## TO BE DONE
Rewrite the listing below, replacing each "Instruction" with "Command" and keeping everything else the same.

[A run of records]
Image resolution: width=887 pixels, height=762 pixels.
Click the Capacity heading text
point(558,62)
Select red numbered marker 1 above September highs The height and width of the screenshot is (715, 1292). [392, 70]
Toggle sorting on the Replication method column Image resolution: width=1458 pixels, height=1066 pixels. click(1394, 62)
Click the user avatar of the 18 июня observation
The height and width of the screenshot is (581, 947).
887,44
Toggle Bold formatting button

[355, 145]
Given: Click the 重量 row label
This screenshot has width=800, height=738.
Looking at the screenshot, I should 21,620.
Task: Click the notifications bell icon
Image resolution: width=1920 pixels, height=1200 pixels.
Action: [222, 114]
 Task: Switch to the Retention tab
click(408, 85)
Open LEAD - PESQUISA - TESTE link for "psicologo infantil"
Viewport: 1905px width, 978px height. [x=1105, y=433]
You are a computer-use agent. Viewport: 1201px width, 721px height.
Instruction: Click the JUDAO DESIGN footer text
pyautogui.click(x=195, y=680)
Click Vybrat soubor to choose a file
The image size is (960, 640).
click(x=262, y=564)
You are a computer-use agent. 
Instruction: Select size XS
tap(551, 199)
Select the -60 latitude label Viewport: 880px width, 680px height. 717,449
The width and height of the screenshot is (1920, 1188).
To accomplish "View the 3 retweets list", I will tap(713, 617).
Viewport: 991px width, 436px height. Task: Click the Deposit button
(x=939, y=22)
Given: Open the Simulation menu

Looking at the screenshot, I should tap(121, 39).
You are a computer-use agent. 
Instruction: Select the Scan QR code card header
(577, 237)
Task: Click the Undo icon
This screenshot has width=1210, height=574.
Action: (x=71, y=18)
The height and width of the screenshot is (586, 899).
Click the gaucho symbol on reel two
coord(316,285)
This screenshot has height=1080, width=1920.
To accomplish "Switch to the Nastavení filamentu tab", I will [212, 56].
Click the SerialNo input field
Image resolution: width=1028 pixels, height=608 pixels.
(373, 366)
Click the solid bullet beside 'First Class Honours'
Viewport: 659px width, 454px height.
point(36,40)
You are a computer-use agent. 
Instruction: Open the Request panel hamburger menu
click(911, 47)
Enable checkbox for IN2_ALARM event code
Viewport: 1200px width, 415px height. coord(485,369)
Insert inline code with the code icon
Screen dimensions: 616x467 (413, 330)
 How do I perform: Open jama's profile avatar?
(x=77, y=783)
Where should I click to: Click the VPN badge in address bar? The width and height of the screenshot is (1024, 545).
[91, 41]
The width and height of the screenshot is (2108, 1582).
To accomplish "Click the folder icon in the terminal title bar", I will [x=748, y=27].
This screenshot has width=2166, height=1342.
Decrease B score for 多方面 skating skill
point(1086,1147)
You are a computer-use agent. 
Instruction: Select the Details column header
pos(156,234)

## TASK RESULT
Image resolution: width=887 pixels, height=762 pixels.
Click the Capacity heading text
point(558,62)
Select red numbered marker 1 above September highs The height and width of the screenshot is (715, 1292). [392, 70]
Toggle sorting on the Replication method column Image resolution: width=1458 pixels, height=1066 pixels. click(1394, 62)
Click the user avatar of the 18 июня observation
The height and width of the screenshot is (581, 947).
887,44
Toggle Bold formatting button

[355, 145]
Given: Click the 重量 row label
This screenshot has width=800, height=738.
Looking at the screenshot, I should 21,620.
Task: Click the notifications bell icon
Image resolution: width=1920 pixels, height=1200 pixels.
Action: [222, 114]
 Task: Switch to the Retention tab
click(408, 85)
Open LEAD - PESQUISA - TESTE link for "psicologo infantil"
Viewport: 1905px width, 978px height. [x=1105, y=433]
You are a computer-use agent. Viewport: 1201px width, 721px height.
Command: Click the JUDAO DESIGN footer text
pyautogui.click(x=195, y=680)
Click Vybrat soubor to choose a file
The image size is (960, 640).
click(x=262, y=564)
You are a computer-use agent. 
Command: Select size XS
tap(551, 199)
Select the -60 latitude label Viewport: 880px width, 680px height. 717,449
The width and height of the screenshot is (1920, 1188).
To accomplish "View the 3 retweets list", I will tap(713, 617).
Viewport: 991px width, 436px height. Task: Click the Deposit button
(x=939, y=22)
Given: Open the Simulation menu

Looking at the screenshot, I should tap(121, 39).
You are a computer-use agent. 
Command: Select the Scan QR code card header
(577, 237)
Task: Click the Undo icon
This screenshot has width=1210, height=574.
Action: (x=71, y=18)
The height and width of the screenshot is (586, 899).
Click the gaucho symbol on reel two
coord(316,285)
This screenshot has height=1080, width=1920.
To accomplish "Switch to the Nastavení filamentu tab", I will [212, 56].
Click the SerialNo input field
Image resolution: width=1028 pixels, height=608 pixels.
(373, 366)
Click the solid bullet beside 'First Class Honours'
Viewport: 659px width, 454px height.
point(36,40)
You are a computer-use agent. 
Command: Open the Request panel hamburger menu
click(911, 47)
Enable checkbox for IN2_ALARM event code
Viewport: 1200px width, 415px height. coord(485,369)
Insert inline code with the code icon
Screen dimensions: 616x467 (413, 330)
 How do I perform: Open jama's profile avatar?
(x=77, y=783)
Where should I click to: Click the VPN badge in address bar? The width and height of the screenshot is (1024, 545).
[91, 41]
The width and height of the screenshot is (2108, 1582).
To accomplish "Click the folder icon in the terminal title bar", I will [x=748, y=27].
This screenshot has width=2166, height=1342.
Decrease B score for 多方面 skating skill
point(1086,1147)
You are a computer-use agent. 
Command: Select the Details column header
pos(156,234)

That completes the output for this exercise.